Overall, the paper is well written and the methods are carefully described. The objectives and the design of the study are clearly stated and identified in the Introduction section. The paper is well structured throughout, and the research design is appropriate.
With regard to the presentation of the results, I found the manuscript a bit difficult to navigate through. Nonetheless, displaying comprehensive workflow accompanied by detailed steps for data curation throughout, the topic of the paper is relevant and of interest for the readers of the journal.
Given the assessment of the differences between the PCA and the MFA unsupervised analyses when handling large, but most importantly, different types of data (chemical and sensorial), the present study provides a valuable tool which merits further exploration for authenticity purposes.

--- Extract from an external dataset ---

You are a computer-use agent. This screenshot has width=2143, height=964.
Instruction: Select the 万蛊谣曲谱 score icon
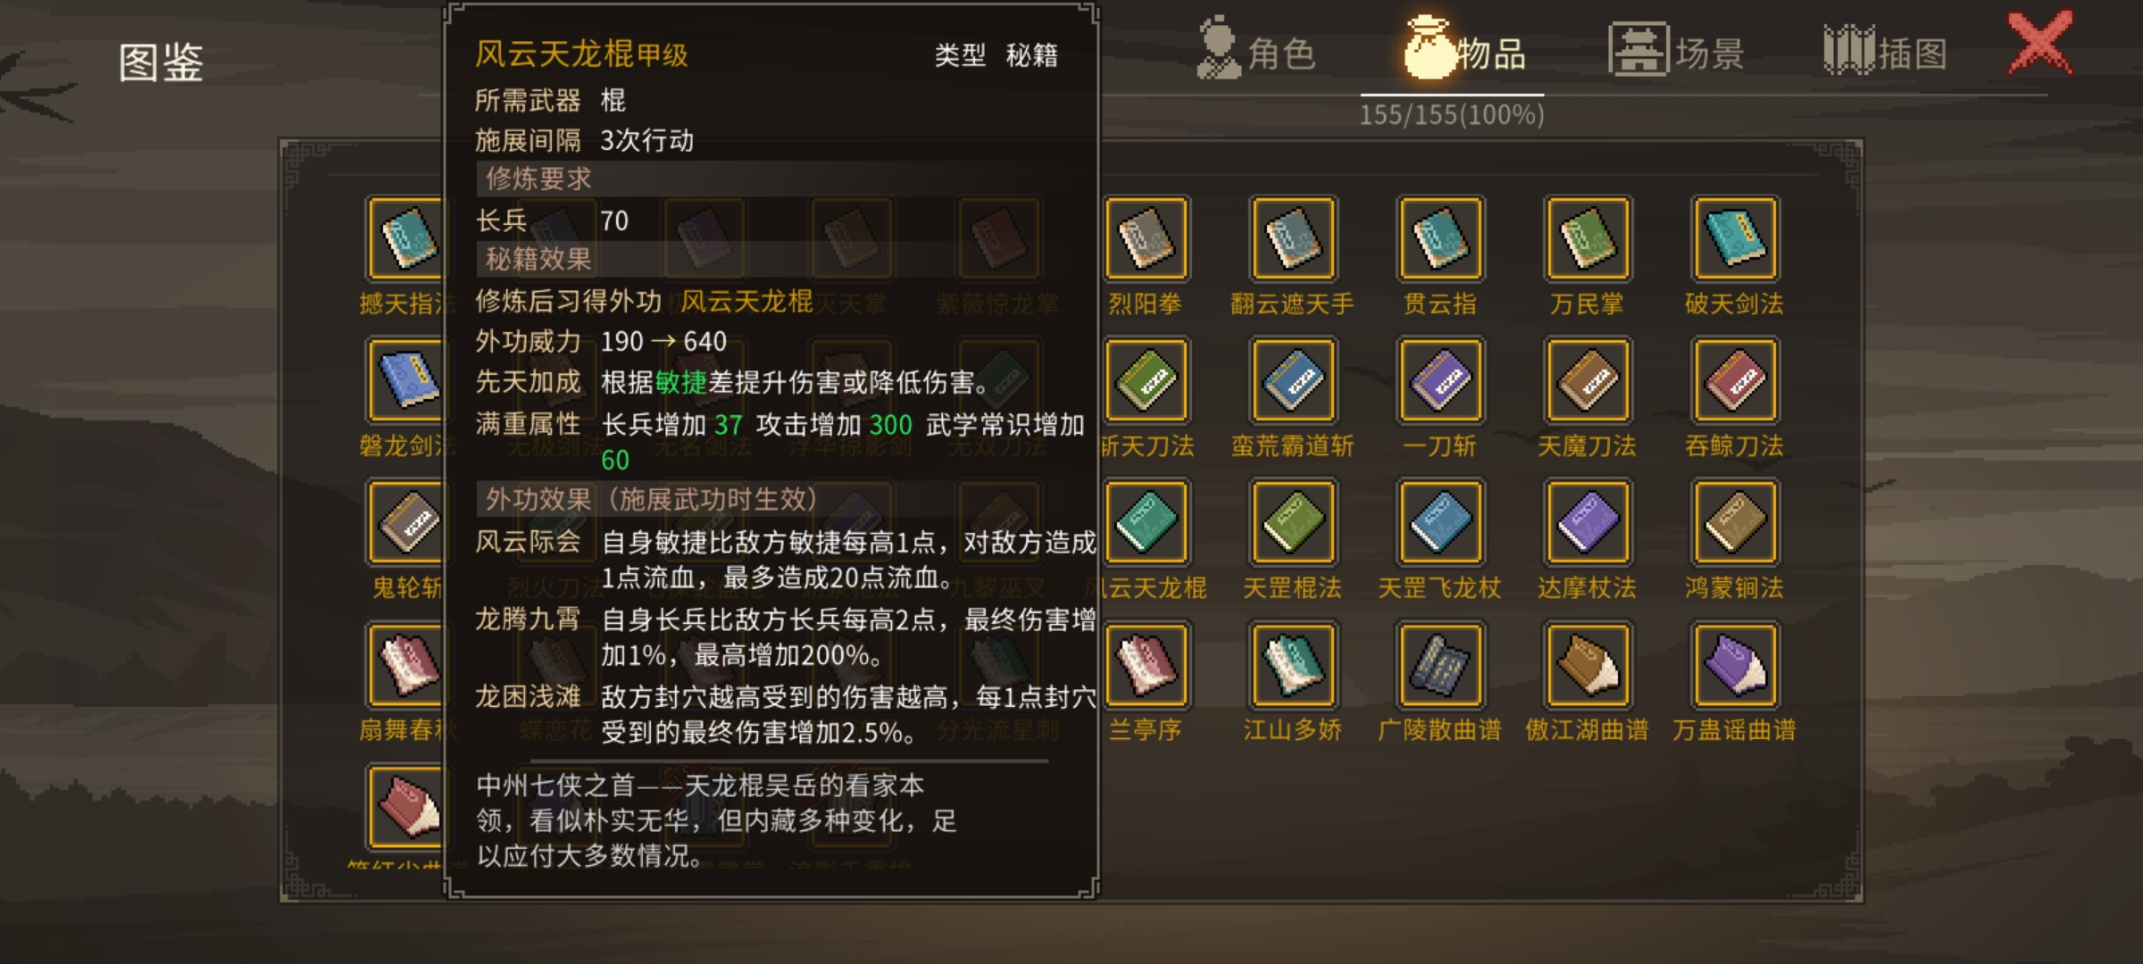[1735, 665]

In addition, model comparison and efficiency (including redundancies) are well discussed and provide inferences to support the findings on data fusion suitability. Furthermore, I believe that the approach presented by the authors could represent a valuable tool for the identification of novel fingerprinting markers based on associations between various attributes/descriptors supplied through data fusion.
I recommend undergoing minor revision.
Minor comments:
In the present study, the authors refer to the sensorial data sets of qualitative nature; as such, the descriptors (sample attributes) collected as ratings were further converted to frequencies, standardized and used for data fusion. Would the approach presented here be appropriate for the integration of E-Nose and/or E-Tongue sensorial datasets?
If the study focused on the stability of wines at various temperatures and different time periods, and the multivariate analysis was performed separately for each winery and each cultivar, how would this approach account for the effect of time pertaining wine stability?
Line 284: PDB and KZC data sets abbreviations appear for the first time and need explanation. Are these wineries? This information also needs to be included in the table captions.
Tables A1-A5: I believe they should be presented as Supplementary information and given as Table S1-S5.
Author Response
As long as the data from the E-nose/E-tongue are captured and statistically treated appropriately, the authors see no problem in applying the same fusion strategy. One of the purposes of our work was the evaluation of a certain strategy that could be adapted and applied in various data modalities.
The issue of time and sample stability was described more in depth in the previous paper 'A multivariate approach to evaluating chemical and sensorial evolution ...'. In this paper we focused rather on modelling on the data fusion using as application these data sets.
The coding of the samples is now included in the M&M section. L179: The sample sets are identified by thee letters corresponding to each winery (i.e., AVN, CDB, DTK, FRV, KZC, PDB).
Changed to Supplementary (Tables S1-S5).
Reviewer 2 Report
very nice paper
Author Response
n/a